12-13 giugno: il nostro tempo

12-13 GIUGNO: IL NOSTRO TEMPONon siamo nati negli anni ‘60, non abbiamo partecipato ai cortei studenteschi del ‘68, non abbiamo partecipato alle grandi battaglie civili a cui hanno partecipato i nostri genitori e che grazie a loro, alle loro fatiche, ai loro sogni, alle loro speranze, ci hanno portati al mondo di oggi. Siamo nati alla fine degli anni ‘80, quando il mondo era già principalmente formato, abbiamo assistito indirettamente e passivamente alla caduta del Muro di Berlino e al fallimento dell’URSS, abbiamo subito i danni di Chernobyl, abbiamo assistito alla caduta di Andreotti e alla nascita politica di Berlusconi, sorbendoci pure il suo decennale governo.

Abbiamo vissuto passivamente gli anni fino ad oggi, cittadini di serie B, anestetizzati e assuefatti dalla televisione, dai mass media sempre più ingombranti e avvolgenti, ci hanno sparato nel cervello programmi demenziali come “il grande fratello” o “la pupa e il secchione”, ci hanno distratto dalla vita reale e dalla realtà sociale e politica attraverso trasmissioni fuorvianti, abbagliandoci con i seni prosperosi delle veline, i muscoli luccicanti dei velini, la stupidità tragicomica delle vallette di imbarazzanti quizzettoni anticulturali. Quando andavamo a scuola, medie e superiori la mattina il discorso base dei più riguardava la televisione, non ho mai sentito parlare d’altro se non degli inciuci nella “casa” o di quanto è stato divertente e spiritoso questo o quel programma, mai una discussione sulla politica, il civile, i diritti propri o generali. Proprio quello che volevano i nostri sedicenti capi, anestetizzare il futuro per renderlo plasmabile e docile.

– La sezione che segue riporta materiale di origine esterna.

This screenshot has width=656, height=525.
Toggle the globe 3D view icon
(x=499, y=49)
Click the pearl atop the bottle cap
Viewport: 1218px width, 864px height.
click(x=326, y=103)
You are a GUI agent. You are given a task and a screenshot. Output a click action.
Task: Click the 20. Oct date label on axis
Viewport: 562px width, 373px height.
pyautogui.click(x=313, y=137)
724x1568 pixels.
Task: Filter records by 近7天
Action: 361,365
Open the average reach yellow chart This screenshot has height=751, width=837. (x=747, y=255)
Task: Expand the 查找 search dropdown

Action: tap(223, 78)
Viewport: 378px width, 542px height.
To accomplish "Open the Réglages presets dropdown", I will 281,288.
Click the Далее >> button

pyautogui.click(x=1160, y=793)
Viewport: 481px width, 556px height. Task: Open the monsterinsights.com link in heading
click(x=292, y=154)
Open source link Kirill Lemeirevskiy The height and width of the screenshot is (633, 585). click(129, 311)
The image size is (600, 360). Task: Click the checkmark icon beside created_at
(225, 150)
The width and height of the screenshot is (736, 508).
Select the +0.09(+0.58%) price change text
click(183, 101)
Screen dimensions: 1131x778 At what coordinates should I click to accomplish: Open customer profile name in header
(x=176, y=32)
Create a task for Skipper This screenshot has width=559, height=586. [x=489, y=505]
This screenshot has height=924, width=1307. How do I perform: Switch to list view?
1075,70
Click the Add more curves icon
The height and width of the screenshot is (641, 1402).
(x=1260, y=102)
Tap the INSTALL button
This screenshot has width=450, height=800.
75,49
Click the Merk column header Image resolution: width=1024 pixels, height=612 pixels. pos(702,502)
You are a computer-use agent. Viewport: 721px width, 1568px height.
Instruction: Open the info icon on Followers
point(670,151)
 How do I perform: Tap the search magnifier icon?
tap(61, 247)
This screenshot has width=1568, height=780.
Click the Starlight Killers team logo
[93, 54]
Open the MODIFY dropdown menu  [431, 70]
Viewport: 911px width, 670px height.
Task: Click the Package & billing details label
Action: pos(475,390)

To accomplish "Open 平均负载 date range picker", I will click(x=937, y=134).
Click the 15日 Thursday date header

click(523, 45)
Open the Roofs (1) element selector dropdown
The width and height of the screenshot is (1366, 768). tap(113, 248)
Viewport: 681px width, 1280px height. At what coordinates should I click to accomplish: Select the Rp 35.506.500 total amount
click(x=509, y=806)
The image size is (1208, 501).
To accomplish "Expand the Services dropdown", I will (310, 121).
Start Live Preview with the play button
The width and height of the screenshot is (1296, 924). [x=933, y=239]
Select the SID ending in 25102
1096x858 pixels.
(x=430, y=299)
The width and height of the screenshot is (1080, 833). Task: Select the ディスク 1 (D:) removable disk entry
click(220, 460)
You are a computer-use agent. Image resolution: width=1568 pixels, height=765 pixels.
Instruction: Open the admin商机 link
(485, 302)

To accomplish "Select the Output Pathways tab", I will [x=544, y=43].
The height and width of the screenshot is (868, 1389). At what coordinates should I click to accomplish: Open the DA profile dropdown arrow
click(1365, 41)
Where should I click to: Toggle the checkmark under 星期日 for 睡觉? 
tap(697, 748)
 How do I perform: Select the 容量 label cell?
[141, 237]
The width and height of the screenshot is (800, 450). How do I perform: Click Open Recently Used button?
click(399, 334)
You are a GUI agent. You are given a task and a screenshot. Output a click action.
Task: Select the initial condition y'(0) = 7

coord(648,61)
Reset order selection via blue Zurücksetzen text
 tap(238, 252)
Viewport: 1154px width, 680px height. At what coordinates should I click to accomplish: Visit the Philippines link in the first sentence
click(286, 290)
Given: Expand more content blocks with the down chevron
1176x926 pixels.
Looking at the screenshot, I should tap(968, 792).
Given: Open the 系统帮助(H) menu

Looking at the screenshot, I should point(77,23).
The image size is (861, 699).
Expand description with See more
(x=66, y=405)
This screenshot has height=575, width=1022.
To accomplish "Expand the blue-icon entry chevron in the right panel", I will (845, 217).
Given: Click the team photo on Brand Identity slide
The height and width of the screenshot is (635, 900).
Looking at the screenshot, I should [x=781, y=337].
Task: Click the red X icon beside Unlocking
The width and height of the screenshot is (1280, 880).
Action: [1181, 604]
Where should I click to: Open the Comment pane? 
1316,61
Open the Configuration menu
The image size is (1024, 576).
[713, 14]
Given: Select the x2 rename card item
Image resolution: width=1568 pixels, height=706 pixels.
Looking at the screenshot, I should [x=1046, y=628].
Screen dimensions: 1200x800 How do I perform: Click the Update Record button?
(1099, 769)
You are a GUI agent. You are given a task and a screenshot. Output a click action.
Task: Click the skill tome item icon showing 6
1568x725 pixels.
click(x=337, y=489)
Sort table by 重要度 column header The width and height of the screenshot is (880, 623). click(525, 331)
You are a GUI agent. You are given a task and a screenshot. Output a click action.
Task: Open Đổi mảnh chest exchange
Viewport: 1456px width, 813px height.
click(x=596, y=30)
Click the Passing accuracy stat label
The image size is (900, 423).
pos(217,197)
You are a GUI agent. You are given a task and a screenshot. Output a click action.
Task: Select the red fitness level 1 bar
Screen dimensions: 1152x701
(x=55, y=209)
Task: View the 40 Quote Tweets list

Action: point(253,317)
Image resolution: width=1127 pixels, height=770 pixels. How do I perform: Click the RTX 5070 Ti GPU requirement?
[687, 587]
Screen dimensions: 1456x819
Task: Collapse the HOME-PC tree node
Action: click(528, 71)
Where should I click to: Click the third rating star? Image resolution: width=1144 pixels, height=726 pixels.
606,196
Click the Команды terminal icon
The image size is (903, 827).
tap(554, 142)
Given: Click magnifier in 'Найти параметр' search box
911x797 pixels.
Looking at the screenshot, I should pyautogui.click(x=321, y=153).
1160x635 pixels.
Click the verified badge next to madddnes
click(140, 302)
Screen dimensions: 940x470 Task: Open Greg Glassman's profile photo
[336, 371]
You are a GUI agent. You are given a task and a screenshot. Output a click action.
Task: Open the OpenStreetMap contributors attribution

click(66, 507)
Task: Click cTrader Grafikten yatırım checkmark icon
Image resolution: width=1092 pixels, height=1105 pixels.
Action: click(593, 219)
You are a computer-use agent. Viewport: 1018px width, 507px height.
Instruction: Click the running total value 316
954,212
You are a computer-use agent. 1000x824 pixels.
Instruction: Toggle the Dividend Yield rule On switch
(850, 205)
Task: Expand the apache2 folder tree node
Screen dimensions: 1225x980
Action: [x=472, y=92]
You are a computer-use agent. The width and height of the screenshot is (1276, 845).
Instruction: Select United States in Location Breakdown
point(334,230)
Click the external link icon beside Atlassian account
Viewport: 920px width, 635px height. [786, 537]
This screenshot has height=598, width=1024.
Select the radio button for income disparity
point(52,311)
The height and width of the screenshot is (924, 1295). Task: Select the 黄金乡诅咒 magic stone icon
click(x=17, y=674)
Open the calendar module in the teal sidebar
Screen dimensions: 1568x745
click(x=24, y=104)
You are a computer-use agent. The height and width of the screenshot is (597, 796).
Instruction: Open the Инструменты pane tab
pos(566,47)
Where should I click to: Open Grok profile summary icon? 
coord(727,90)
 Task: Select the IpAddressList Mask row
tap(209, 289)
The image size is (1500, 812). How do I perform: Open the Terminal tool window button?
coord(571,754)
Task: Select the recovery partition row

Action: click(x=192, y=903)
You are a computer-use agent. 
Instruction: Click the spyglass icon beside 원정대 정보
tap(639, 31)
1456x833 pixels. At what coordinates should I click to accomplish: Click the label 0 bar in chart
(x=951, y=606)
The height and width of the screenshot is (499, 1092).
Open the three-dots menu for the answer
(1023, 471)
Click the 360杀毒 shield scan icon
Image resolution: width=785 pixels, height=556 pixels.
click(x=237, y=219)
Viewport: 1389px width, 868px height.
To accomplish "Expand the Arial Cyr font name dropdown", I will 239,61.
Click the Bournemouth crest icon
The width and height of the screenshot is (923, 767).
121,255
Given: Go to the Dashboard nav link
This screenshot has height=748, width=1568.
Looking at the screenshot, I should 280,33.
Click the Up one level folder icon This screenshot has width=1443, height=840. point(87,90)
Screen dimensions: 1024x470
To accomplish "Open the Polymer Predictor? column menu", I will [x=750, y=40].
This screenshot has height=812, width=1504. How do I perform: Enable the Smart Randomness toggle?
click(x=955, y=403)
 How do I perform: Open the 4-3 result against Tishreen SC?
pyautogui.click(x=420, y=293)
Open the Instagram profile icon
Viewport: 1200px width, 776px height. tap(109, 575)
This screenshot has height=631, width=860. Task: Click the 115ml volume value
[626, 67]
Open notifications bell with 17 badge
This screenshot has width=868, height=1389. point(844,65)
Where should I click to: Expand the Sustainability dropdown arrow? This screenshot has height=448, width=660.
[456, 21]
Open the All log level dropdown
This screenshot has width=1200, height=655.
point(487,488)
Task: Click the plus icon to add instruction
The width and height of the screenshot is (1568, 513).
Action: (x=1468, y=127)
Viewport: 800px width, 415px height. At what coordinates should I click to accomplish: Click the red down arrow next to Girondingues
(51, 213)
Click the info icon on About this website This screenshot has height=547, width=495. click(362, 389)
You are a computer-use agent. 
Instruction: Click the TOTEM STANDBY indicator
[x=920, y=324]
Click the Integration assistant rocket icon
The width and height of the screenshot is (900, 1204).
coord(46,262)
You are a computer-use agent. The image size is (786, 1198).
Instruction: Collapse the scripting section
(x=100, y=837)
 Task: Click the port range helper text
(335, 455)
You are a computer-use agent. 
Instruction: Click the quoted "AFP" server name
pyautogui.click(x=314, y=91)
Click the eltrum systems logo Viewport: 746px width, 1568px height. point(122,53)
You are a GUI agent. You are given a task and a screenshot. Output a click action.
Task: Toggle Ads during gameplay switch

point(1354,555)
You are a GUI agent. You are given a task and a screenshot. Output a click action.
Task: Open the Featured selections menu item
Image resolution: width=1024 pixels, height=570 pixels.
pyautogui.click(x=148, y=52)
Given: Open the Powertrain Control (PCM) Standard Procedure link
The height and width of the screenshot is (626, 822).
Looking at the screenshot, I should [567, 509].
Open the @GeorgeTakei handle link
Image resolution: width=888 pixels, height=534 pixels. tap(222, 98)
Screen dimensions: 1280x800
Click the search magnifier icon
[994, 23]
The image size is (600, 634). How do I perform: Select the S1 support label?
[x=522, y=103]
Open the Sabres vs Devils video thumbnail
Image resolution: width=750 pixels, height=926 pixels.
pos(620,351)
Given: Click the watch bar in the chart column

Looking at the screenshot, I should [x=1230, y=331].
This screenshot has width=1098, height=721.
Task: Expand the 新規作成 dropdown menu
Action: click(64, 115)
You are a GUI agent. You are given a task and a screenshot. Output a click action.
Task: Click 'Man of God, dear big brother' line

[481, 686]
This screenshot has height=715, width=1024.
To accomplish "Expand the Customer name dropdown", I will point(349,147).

Siamo cresciuti con l’idea di essere nel belpaese degli arraffoni e degli arrivati dove tutto è permesso finche non si vive nella legalità, che tutto si può solo se si hanno le spalle coperte, che essere in prima fila nelle battaglie importanti della nazione è solo un modo per essere manganellati e che è necessario fermarsi alle piazze virtuali perché andare oltre è un’inutile spreco di tempo ed energie. Abbiamo sentito frasi come “voi giovani non sapete cosa vuol dire lottare” o come “la vostra generazione…” riempita dalle più variegate scuse.

In questi giorni però abbiamo mostrato che anche noi sappiamo fare la nostra parte. Attraverso i nuovi mezzi di comunicazione virtuale ci siamo informati, abbiamo discusso, abbiamo tenuto informata la gente, ci siamo preparati a fare quel salto che ci ha portato in mezzo alla storia.

Facebook traboccava di immagini profilo che inneggiavano il quadruplice SI al referendum, le borse di giovani e vecchi erano ricamate di spille anti nucleare e pro acqua pubblica. Ovunque sentivi parlare, nei gruppi di amici seduti al bar o all’angolo cosa era giusto fare, eravamo noi questa volta in prima fila a distribuire depliant informativi, a postare sui social network le regole del voto e le idee che accomunavano tanti giovani.

Le regole sono cambiate, non sono più solo i comizi cittadini, negli oratori, nei municipi o nei teatri a favorire la circolazione delle idee, sono i social network usati perlopiù da noi giovani.

Abbiamo dimostrato che noi di vent’anni non siamo più soltanto cittadini passivi di serie B, abbiamo dimostrato di essere vivi e partecipi nella storia, che abbiamo rotto le catene della paura e dell’apatia, riversandoci ai seggi e dicendo la nostra su quattro temi che plasmeranno il futuro del nostro paese, il nostro futuro e quello dei nostri fili e dei vostri nipoti!

Avere vent’anni oggi è il nostro motivo di orgoglio, abbiamo finalmente detto la nostra, abbiamo finalmente fatto capire ai più che l’eredità degli anni ‘60 è stata tramandata e che ora il testimone è stato passato nelle mani giuste.